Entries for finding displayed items

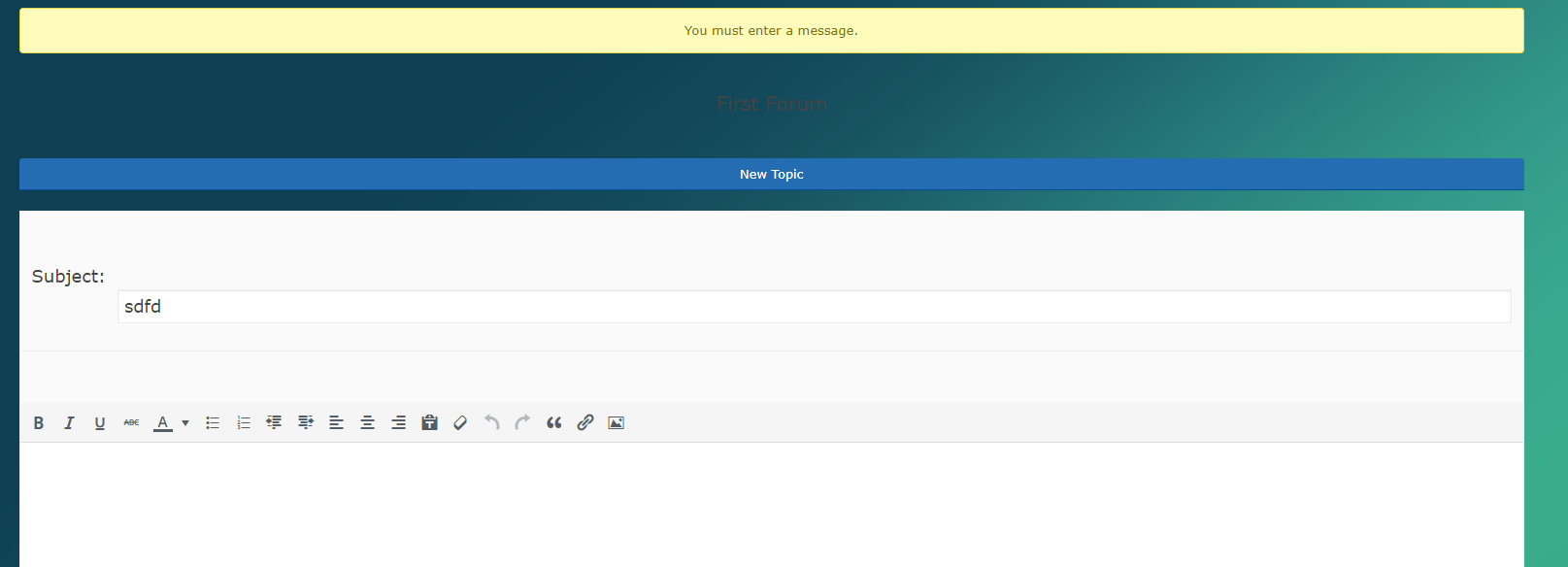This screenshot has width=1568, height=567.
Task: Open the First Forum link
Action: tap(772, 104)
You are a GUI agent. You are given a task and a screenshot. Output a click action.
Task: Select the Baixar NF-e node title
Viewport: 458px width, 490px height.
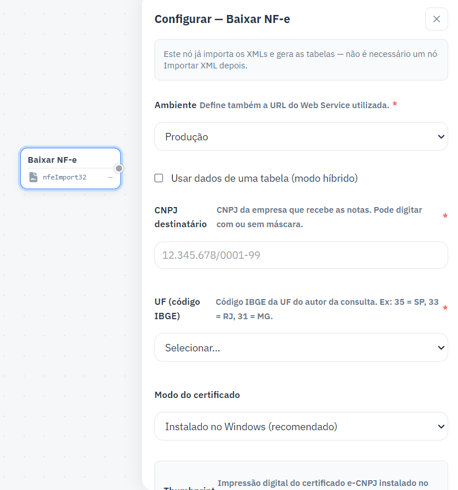point(52,160)
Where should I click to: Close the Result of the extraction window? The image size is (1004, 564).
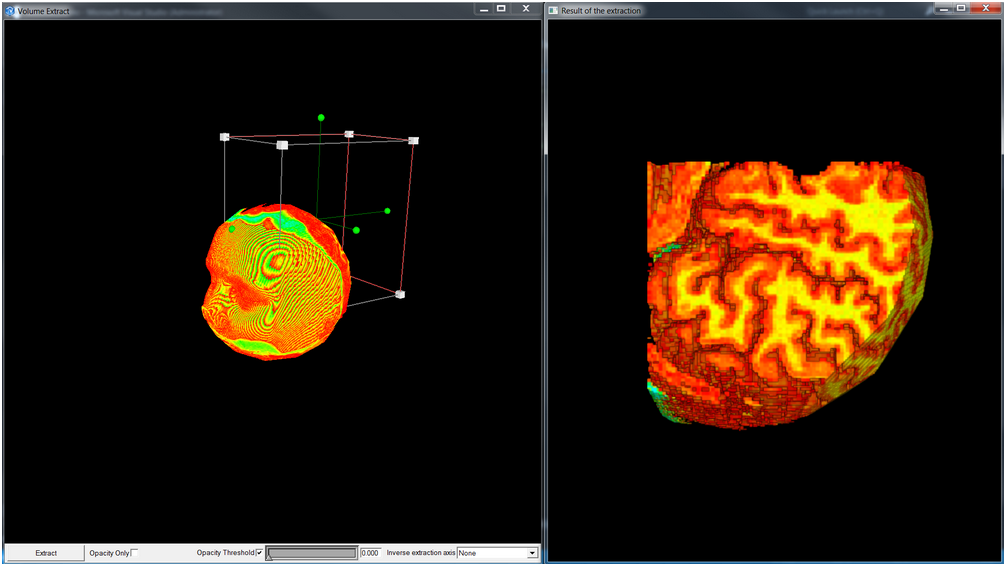pyautogui.click(x=983, y=8)
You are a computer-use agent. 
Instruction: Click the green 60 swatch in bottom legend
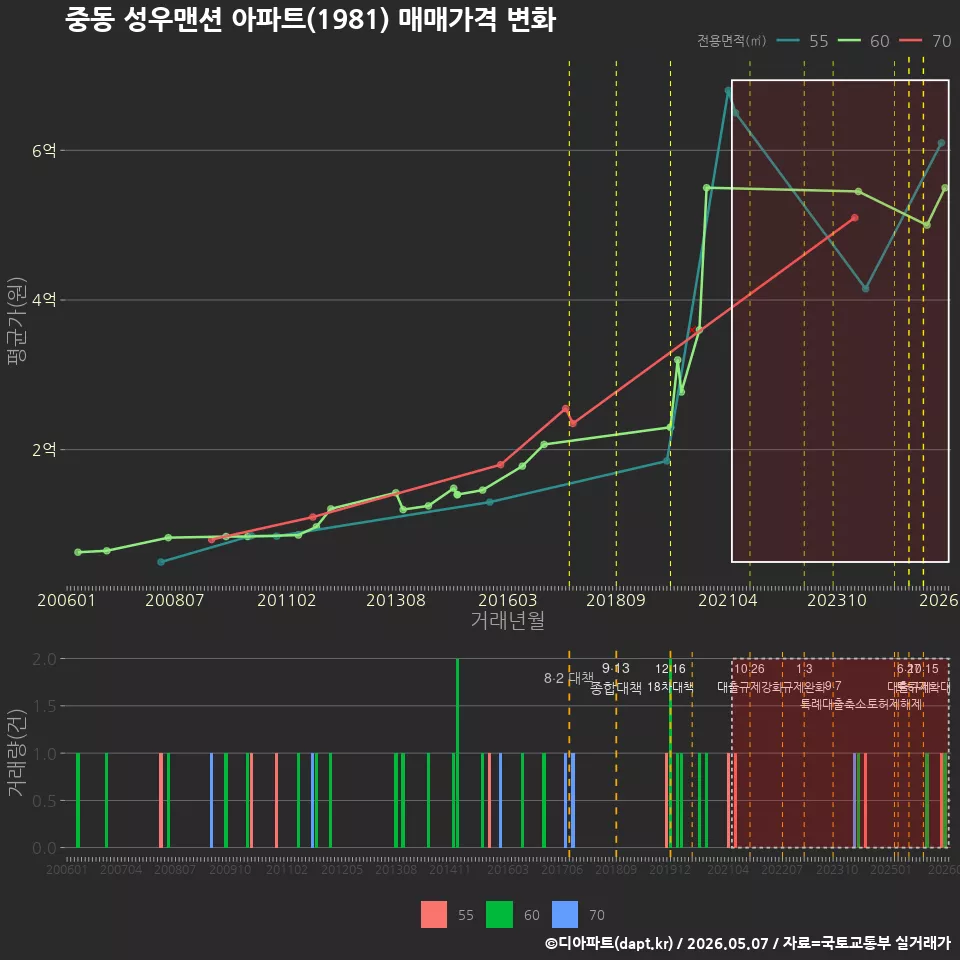499,915
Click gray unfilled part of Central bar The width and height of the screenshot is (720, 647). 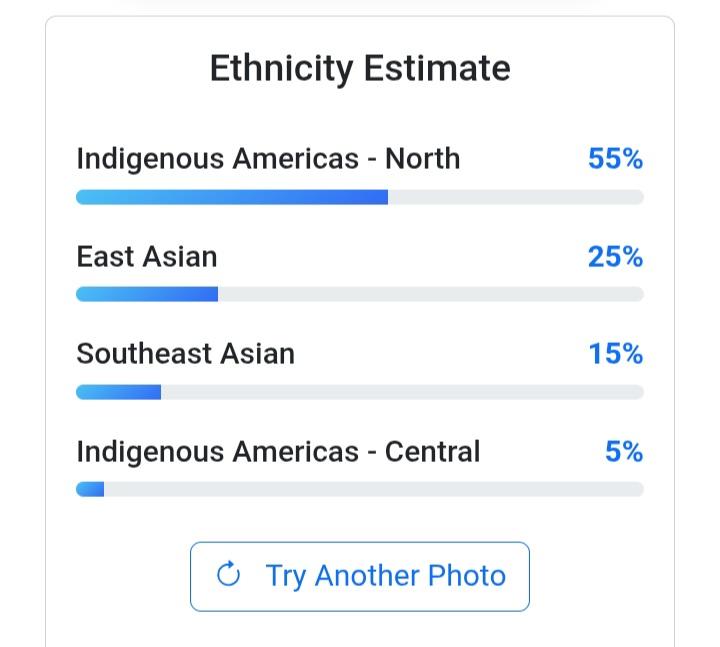[x=370, y=489]
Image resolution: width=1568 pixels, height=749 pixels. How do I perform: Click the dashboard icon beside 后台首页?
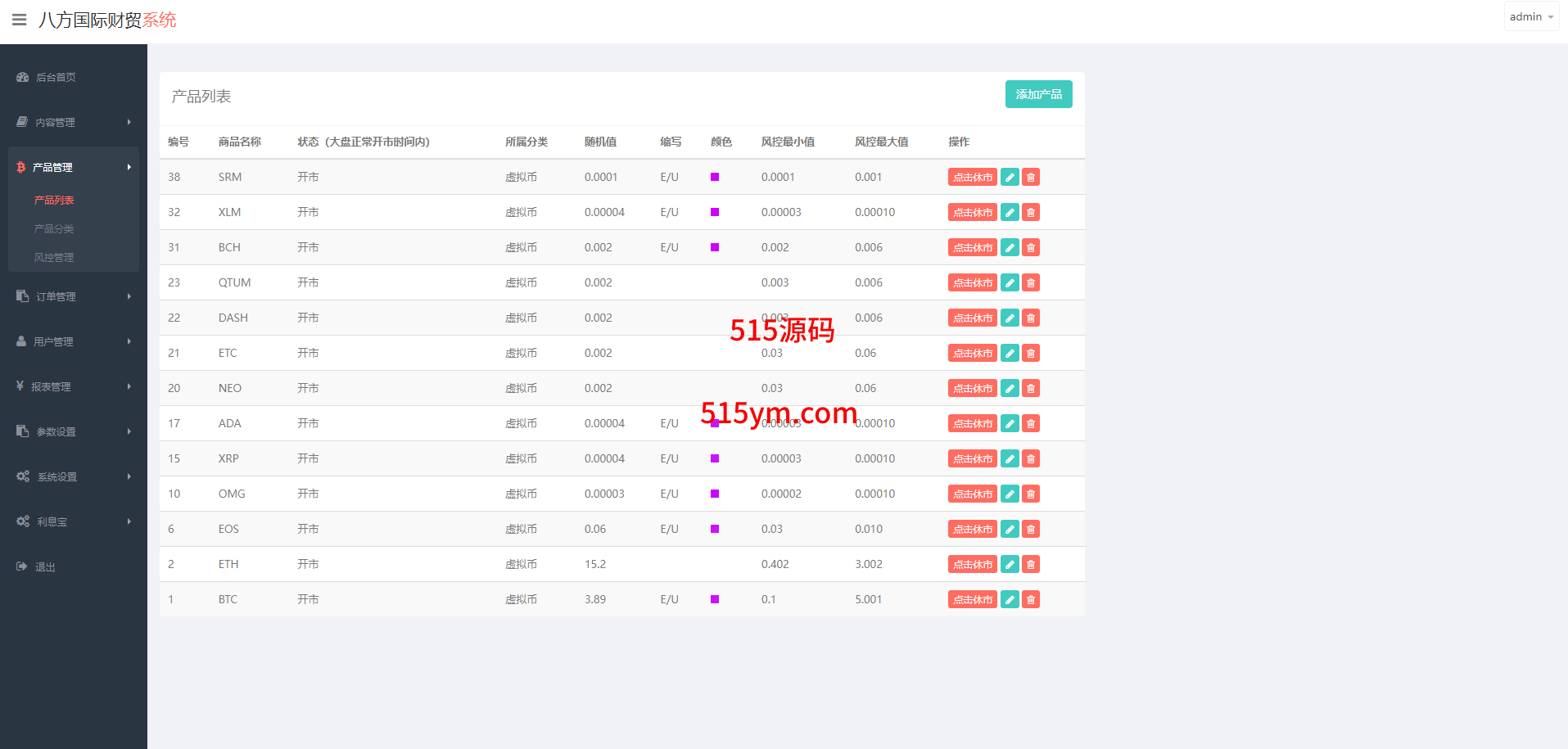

§ **Exercise instructions**
Please edit the part that opens at the start of the entries and closes with the line containing "pyautogui.click(x=983, y=8)", replacing "Viewport" with "Display" and changing nothing else. Return only those lines, without the pictures.

§ **Exercise output**
This screenshot has width=1568, height=567.
Task: Open the First Forum link
Action: tap(772, 104)
You are a GUI agent. You are given a task and a screenshot. Output a click action.
Task: Select the Baixar NF-e node title
Display: 458px width, 490px height.
point(52,160)
Where should I click to: Close the Result of the extraction window? The image size is (1004, 564).
pyautogui.click(x=983, y=8)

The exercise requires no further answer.